Collected data
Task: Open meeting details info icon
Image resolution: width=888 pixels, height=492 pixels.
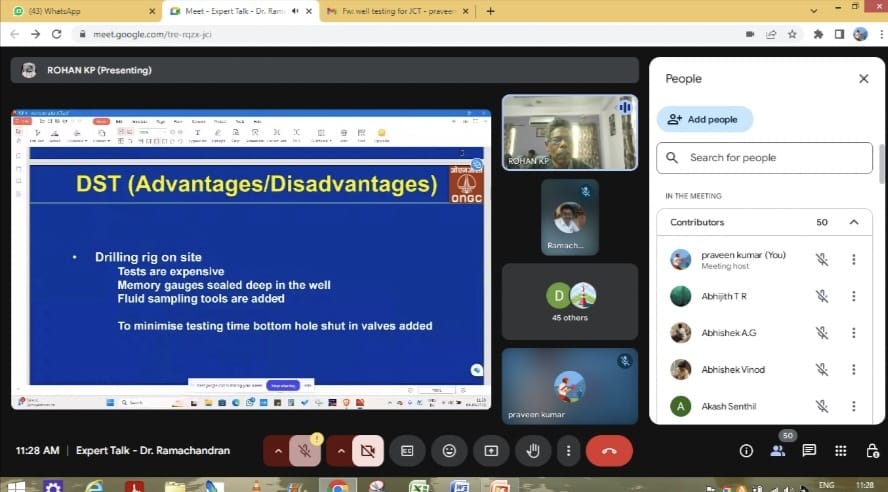Action: (x=746, y=451)
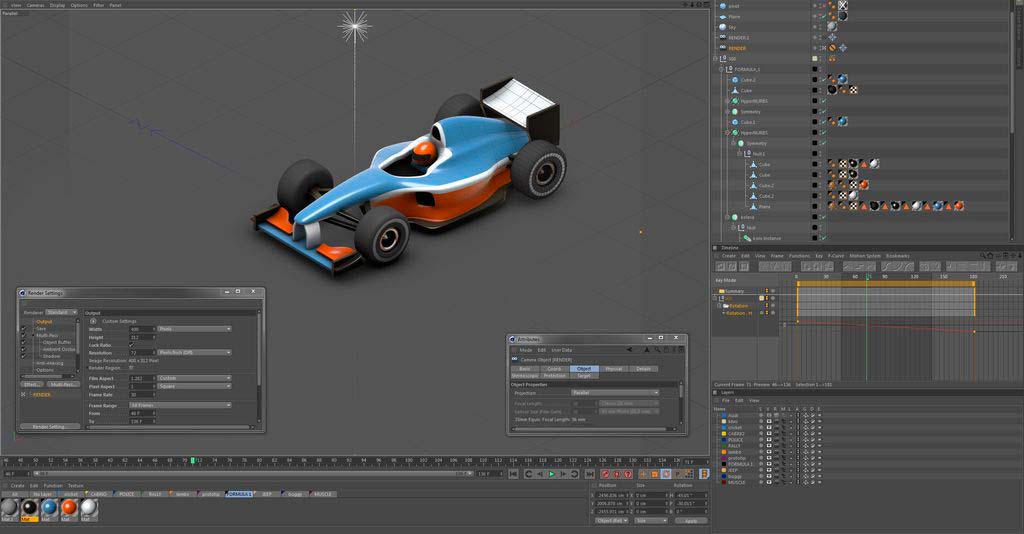Image resolution: width=1024 pixels, height=534 pixels.
Task: Click the RENDER camera object icon
Action: click(723, 48)
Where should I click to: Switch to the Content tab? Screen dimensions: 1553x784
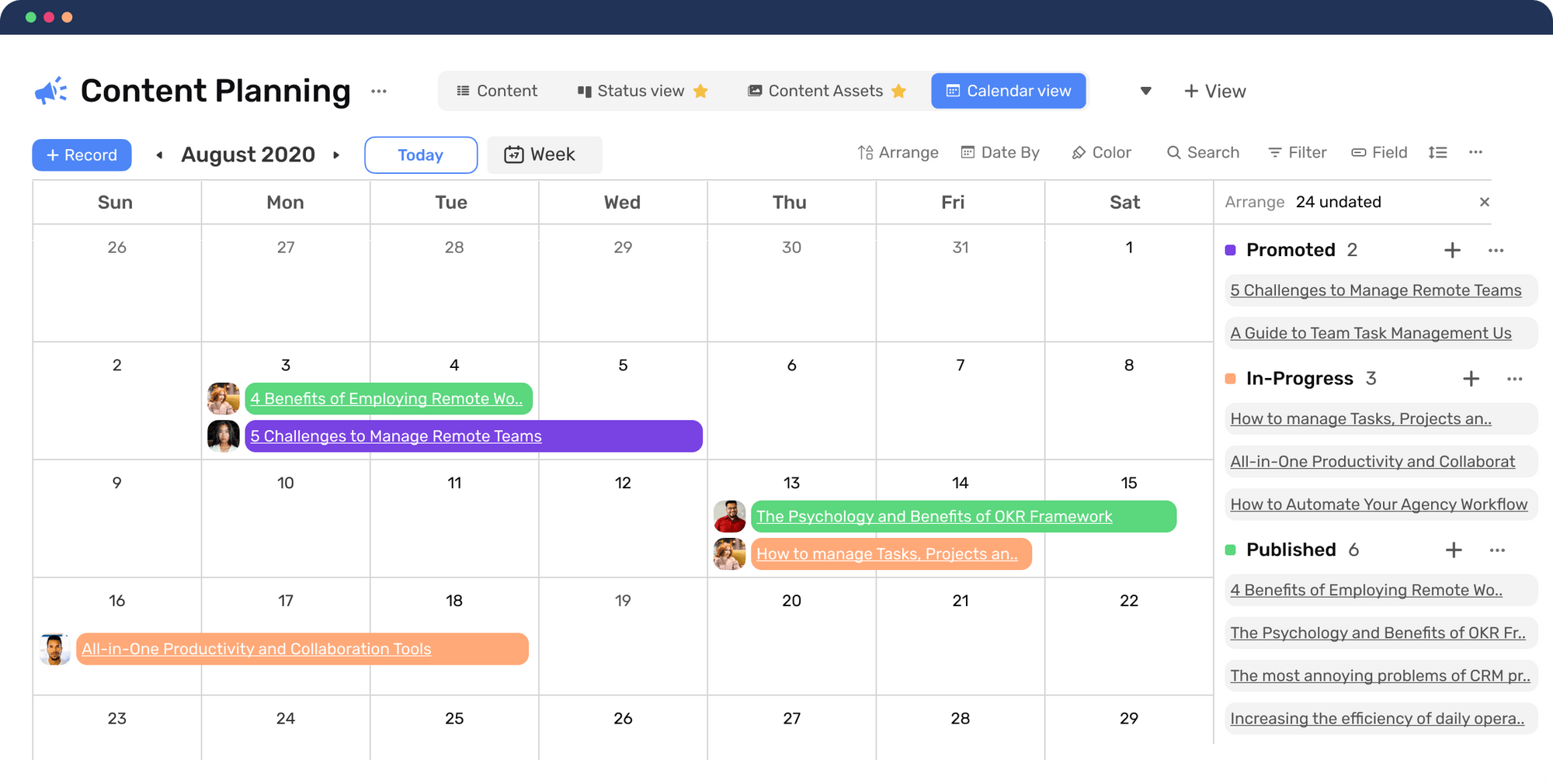point(498,91)
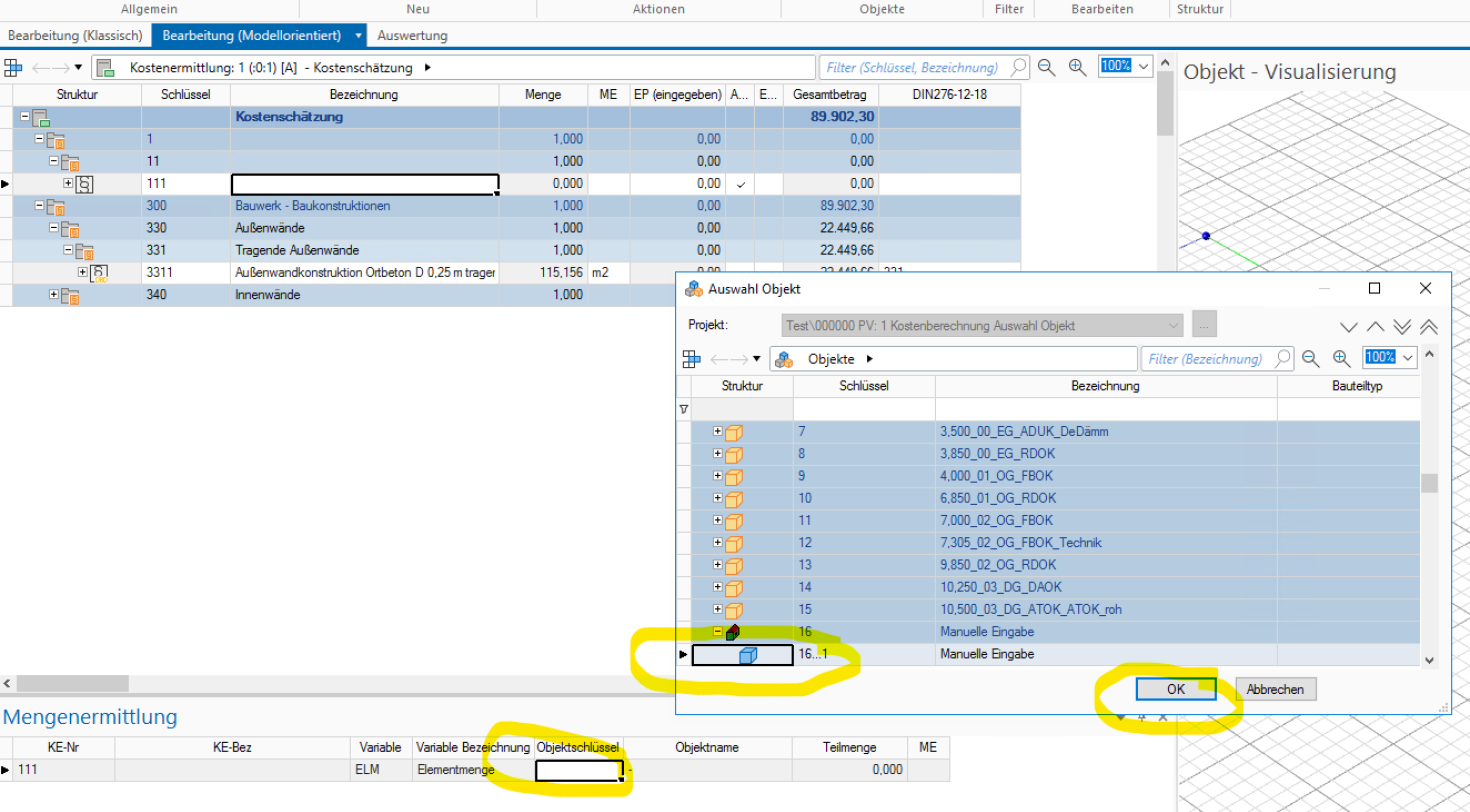Screen dimensions: 1470x812
Task: Click the search magnifier in the Objekte filter
Action: (x=1281, y=359)
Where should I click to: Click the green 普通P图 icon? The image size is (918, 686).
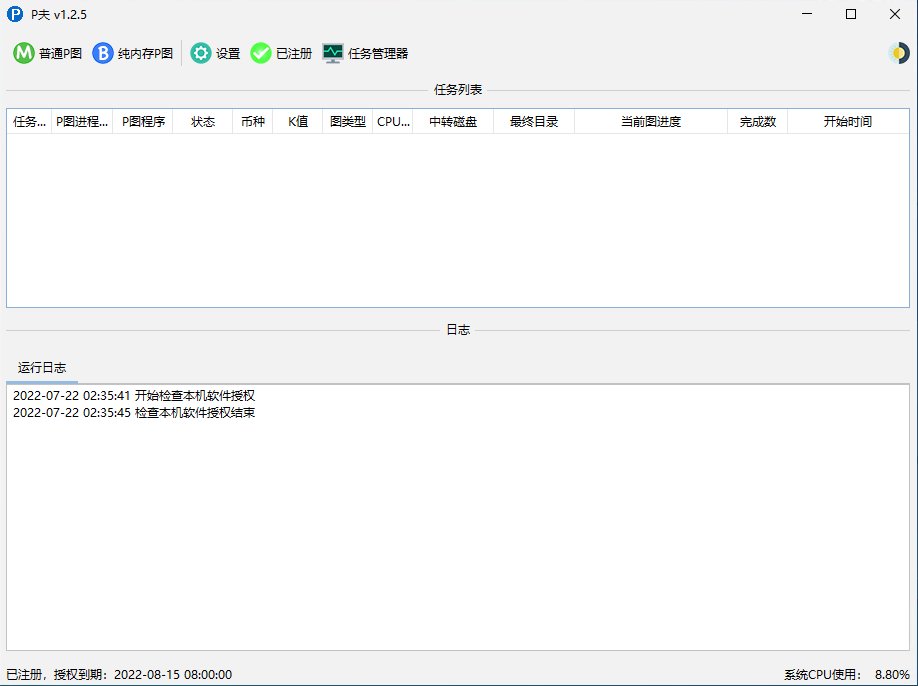tap(24, 53)
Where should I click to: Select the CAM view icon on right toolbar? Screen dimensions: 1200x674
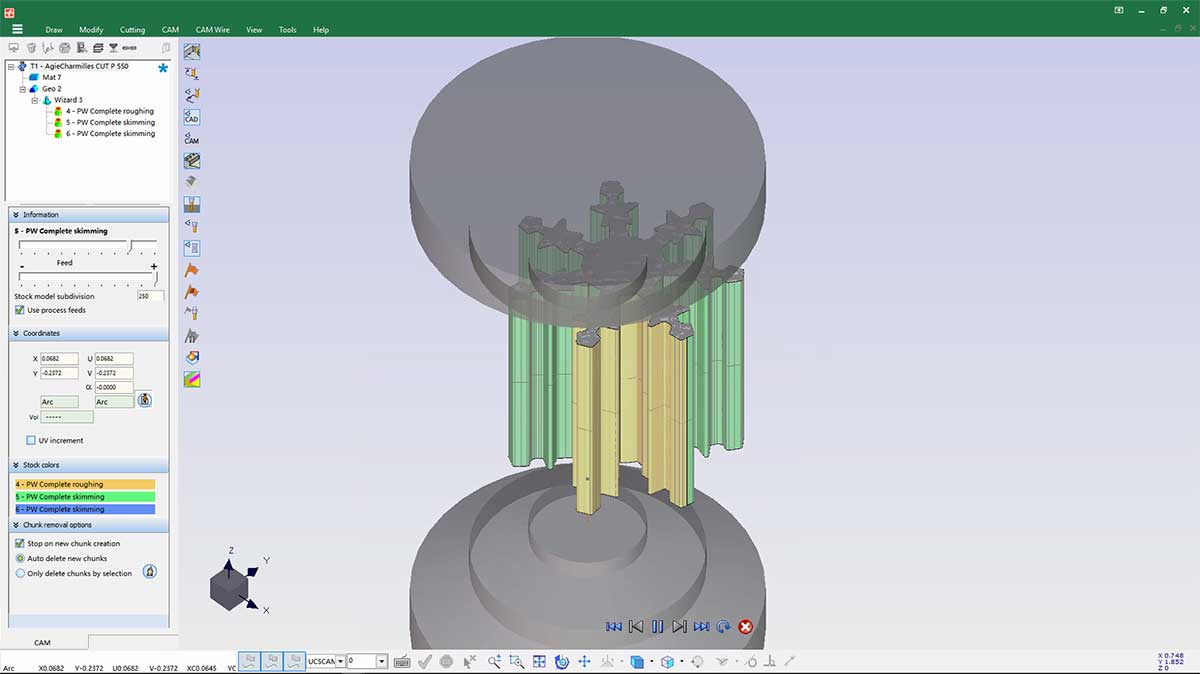(190, 140)
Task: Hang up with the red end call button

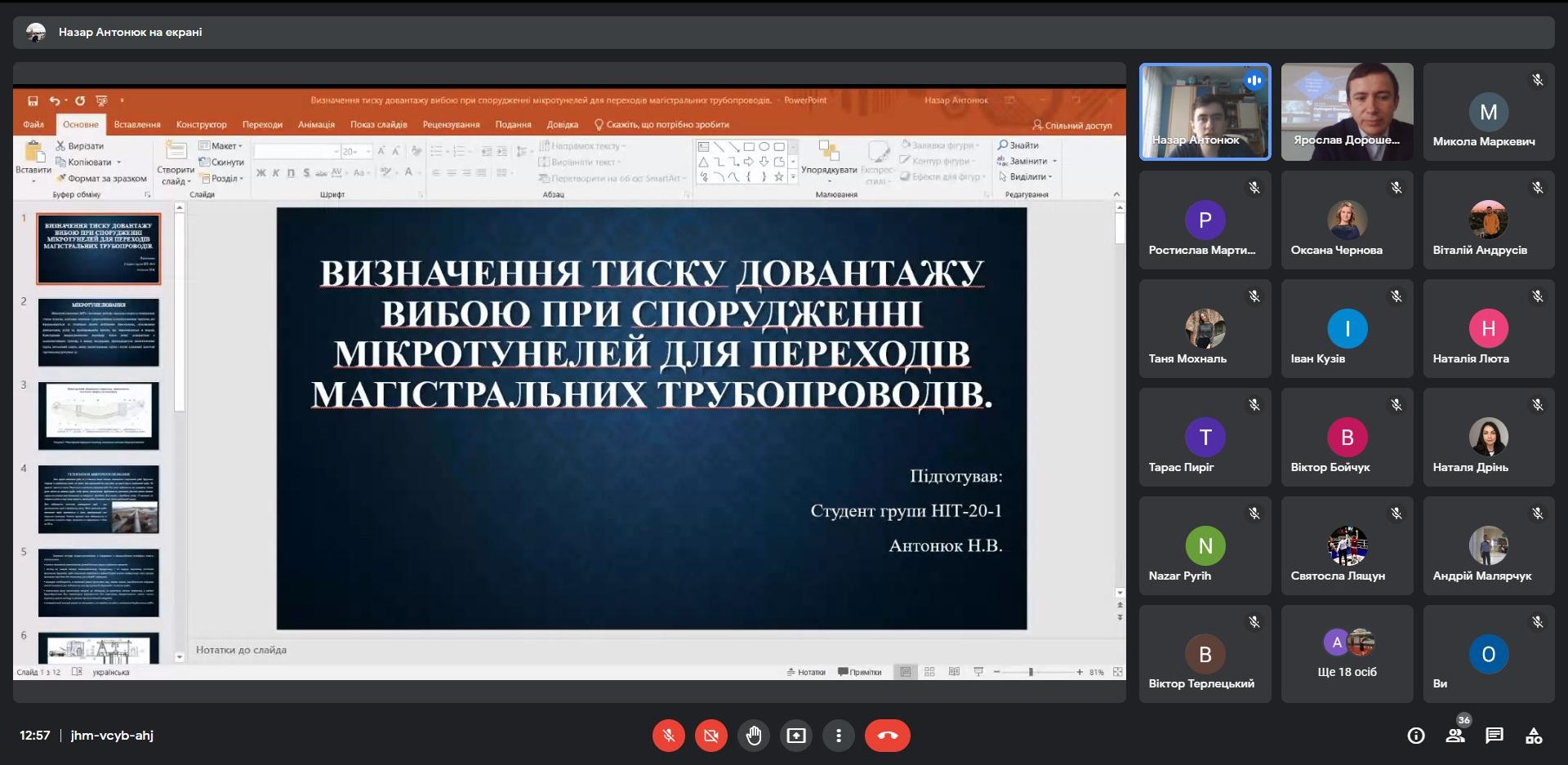Action: click(889, 736)
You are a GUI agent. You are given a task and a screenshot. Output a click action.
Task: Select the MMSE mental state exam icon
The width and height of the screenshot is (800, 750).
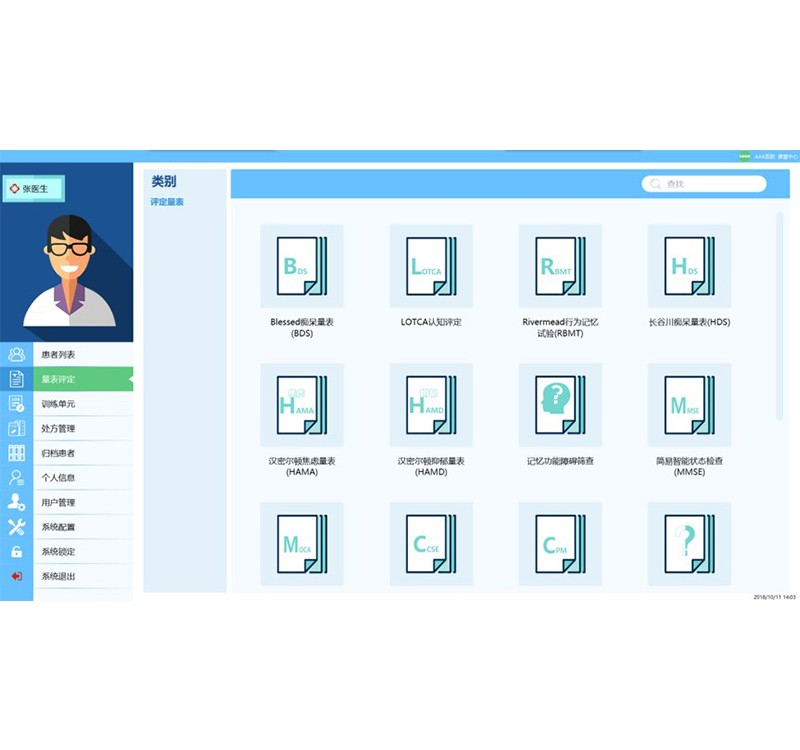pyautogui.click(x=689, y=404)
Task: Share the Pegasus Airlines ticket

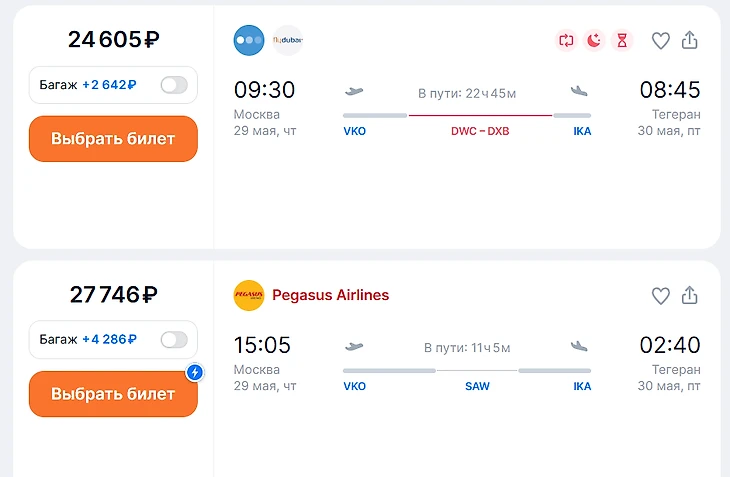Action: tap(689, 296)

● **Problem description**: Put every line of the listing above into a JSON list of strings, one string per line, skipping blank lines. Leave the pictures out.

● **Output of the exercise**:
[
  "Task: Open meeting details info icon",
  "Image resolution: width=888 pixels, height=492 pixels.",
  "Action: (x=746, y=451)",
  "Image resolution: width=1024 pixels, height=534 pixels.",
  "Task: Click the RENDER camera object icon",
  "Action: click(723, 48)",
  "Where should I click to: Switch to the Content tab? Screen dimensions: 1553x784",
  "point(498,91)",
  "Screen dimensions: 1470x812",
  "Task: Click the search magnifier in the Objekte filter",
  "Action: (x=1281, y=359)",
  "Where should I click to: Click the green 普通P图 icon? The image size is (918, 686).",
  "tap(24, 53)",
  "Where should I click to: Select the CAM view icon on right toolbar? Screen dimensions: 1200x674",
  "(190, 140)",
  "Task: Hang up with the red end call button",
  "Action: click(889, 736)",
  "You are a GUI agent. You are given a task and a screenshot. Output a click action.",
  "Task: Select the MMSE mental state exam icon",
  "The width and height of the screenshot is (800, 750).",
  "pyautogui.click(x=689, y=404)",
  "Task: Share the Pegasus Airlines ticket",
  "Action: tap(689, 296)"
]